Kommentar: Große Firmen nutzen ihre Marktmacht schamlos aus


In der Krise beweist sich der Charakter. Das zeigt sich vor allem an der Zahlungsmoral der deutschen Wirtschaft. Durch die Rezession geraten immer mehr Unternehmen in Liquiditätsnöte – und zahlen ihre Rechnungen verspätet. Das zeigt eine Analyse der Wirtschaftsauskunftei Crif. Im ersten Halbjahr 2025 gehörten knapp zwölf Prozent zu den „Zuspätzahlern“, im Vorjahreszeitraum waren es erst acht Prozent.
Lieferanten und Dienstleister warten im Schnitt mehr als 50 Tage, bis ihre Rechnungen beglichen werden. Diese sind knapp 20 Tage überfällig. Es sind insbesondere die großen Unternehmen, die in wirtschaftlich schlechten Zeiten ihre wachsende Marktmacht schamlos ausnutzen. Sie schonen die eigene Liquidität auf Kosten ihrer Lieferanten und Dienstleister. Geld stiehlt eben Charakter.
Jede vierte Insolvenz in der EU durch verspätete Begleichung von Rechnungen
Leidtragende sind vor allem kleine und mittelständische Unternehmen, vom Handwerker bis zum kleinen Zulieferer.

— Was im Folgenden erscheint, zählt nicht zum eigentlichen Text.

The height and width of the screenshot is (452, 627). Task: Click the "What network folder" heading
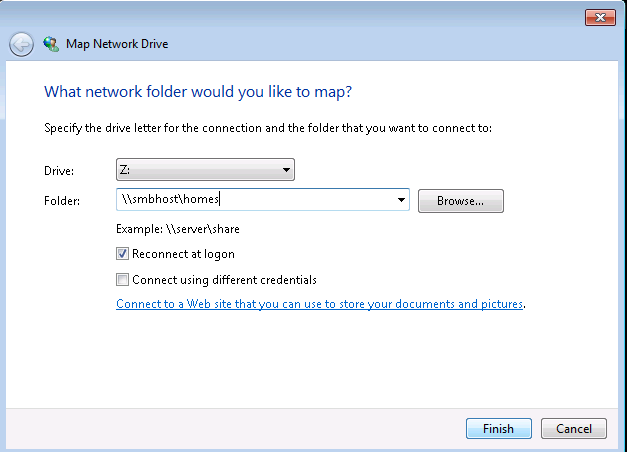click(x=198, y=92)
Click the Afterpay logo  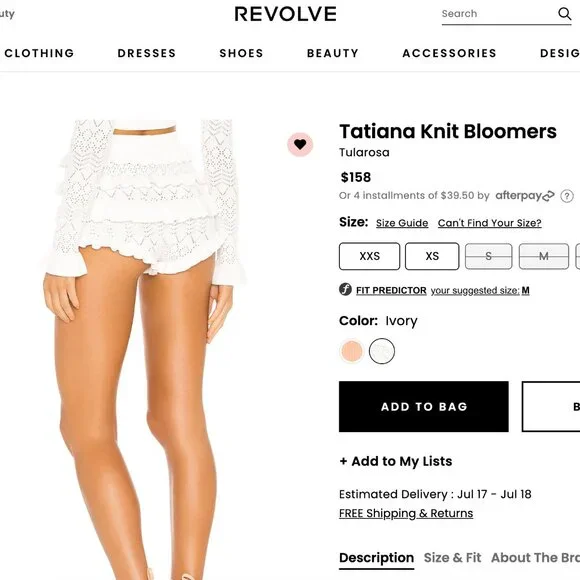coord(525,195)
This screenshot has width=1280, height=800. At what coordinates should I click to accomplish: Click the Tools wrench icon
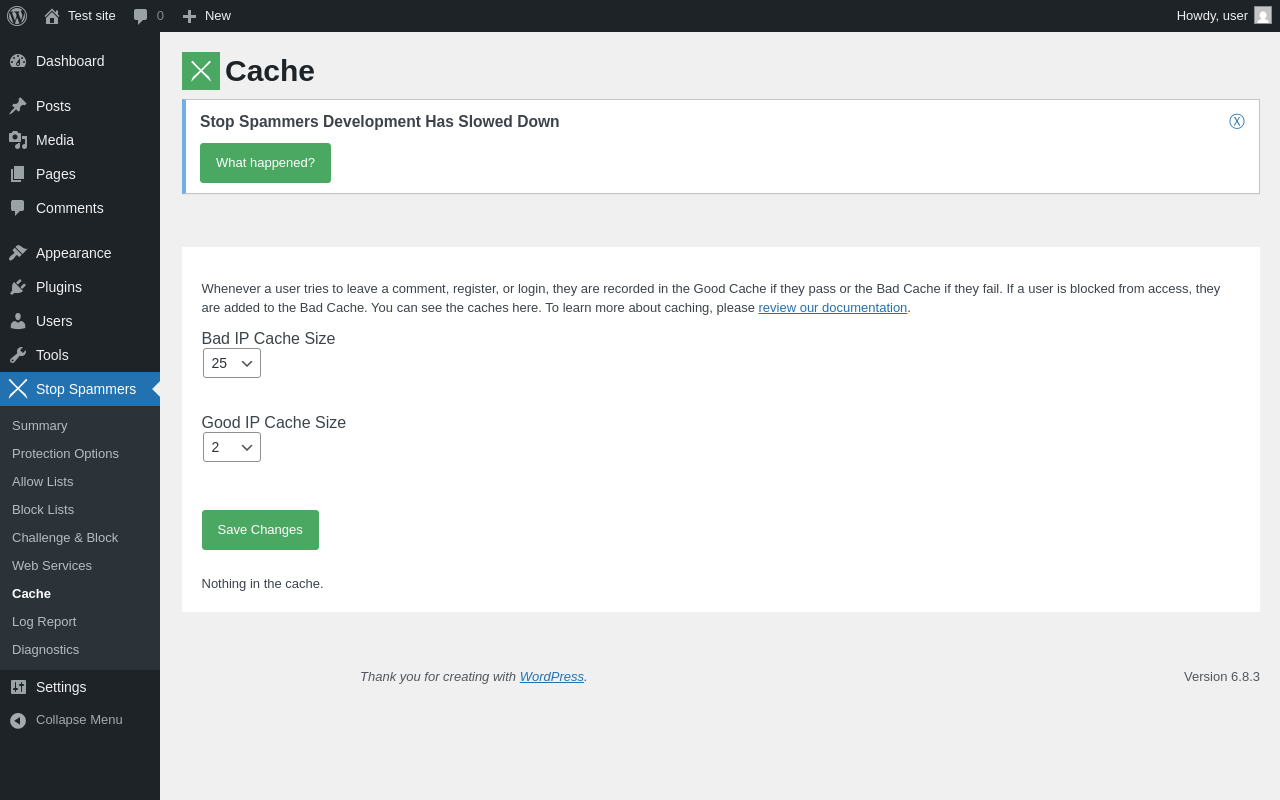tap(18, 355)
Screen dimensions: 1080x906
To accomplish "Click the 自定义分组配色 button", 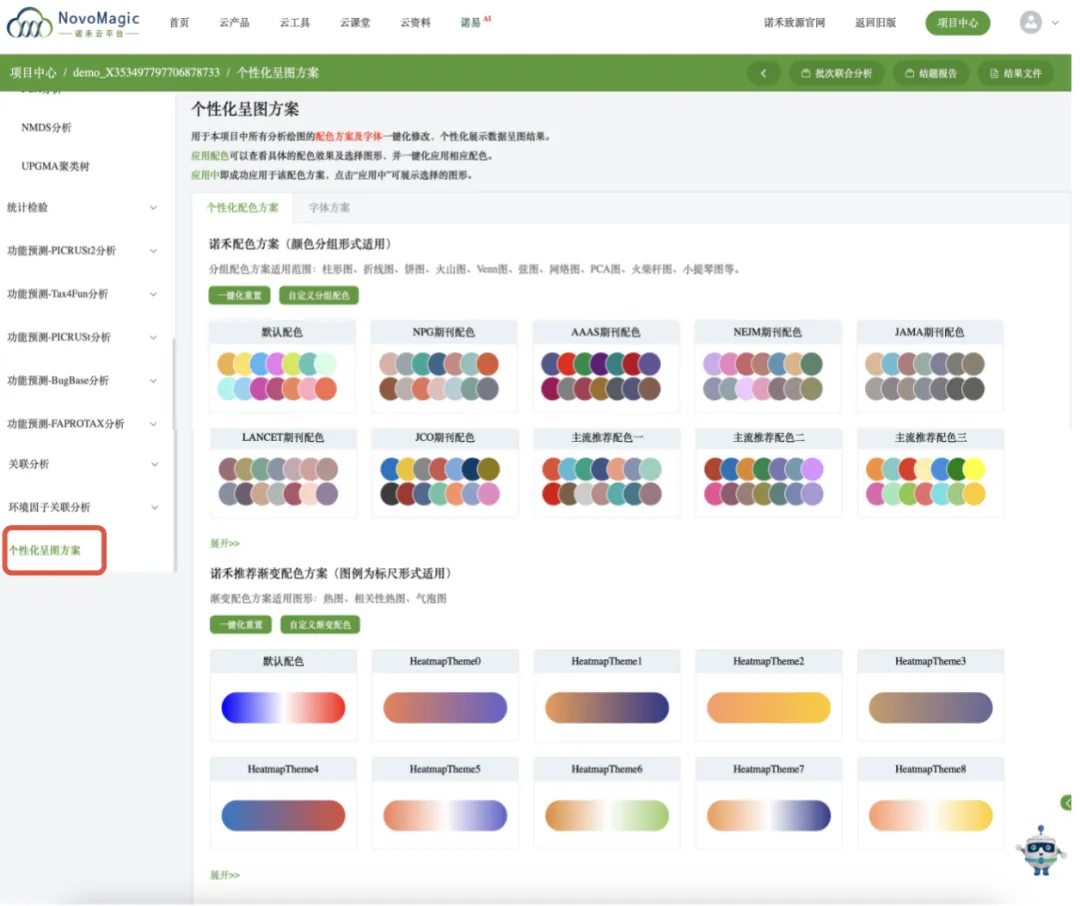I will pos(319,296).
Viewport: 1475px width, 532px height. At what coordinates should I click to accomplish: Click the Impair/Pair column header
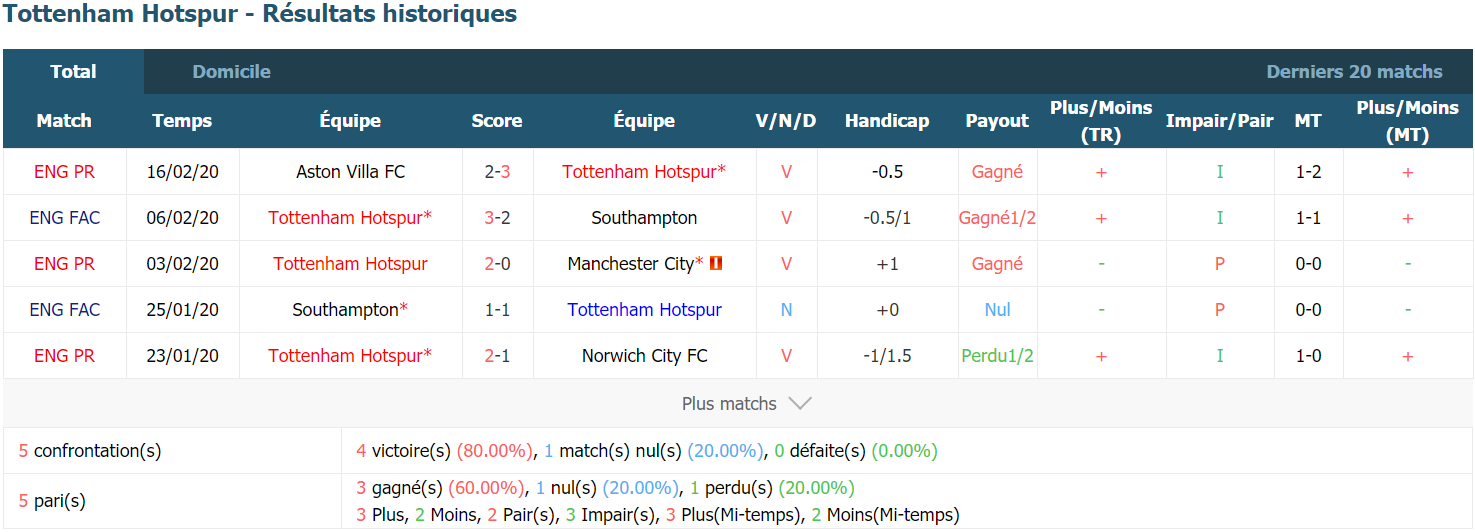pos(1219,121)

Sie werden unfreiwillig zu Kreditgebern ihrer Kunden.
Kleine und mittlere Unternehmen sind im Dilemma: Einerseits wollen sie ihre Kunden mit Mahnungen oder gar Inkassoforderungen nicht verprellen, schon gar nicht in der Rezession. So räumen Lieferanten ihren Kunden aus Kulanz immer längere Zahlungsziele ein.
Andererseits benötigen sie dringend Geldzuflüsse, nicht nur, um ihre Ausgaben zu begleichen. Werden Rechnungen verspätet gezahlt, fehlen Betrieben die nötigen Mittel für Investitionen und Innovationen. Unternehmen, die zu spät zahlen, setzen also eine Negativspirale in der gesamten Volkswirtschaft in Gang. Immerhin jede vierte Insolvenz in der Europäischen Union ist auf zu spät bezahlte Rechnungen zurückzuführen.
Unternehmen, gerade die größeren, sind in der Rezession mehr als sonst in der Verantwortung, ihre Rechnungen pünktlich zu zahlen. Ansonsten schaden sie sich letztlich nur selbst.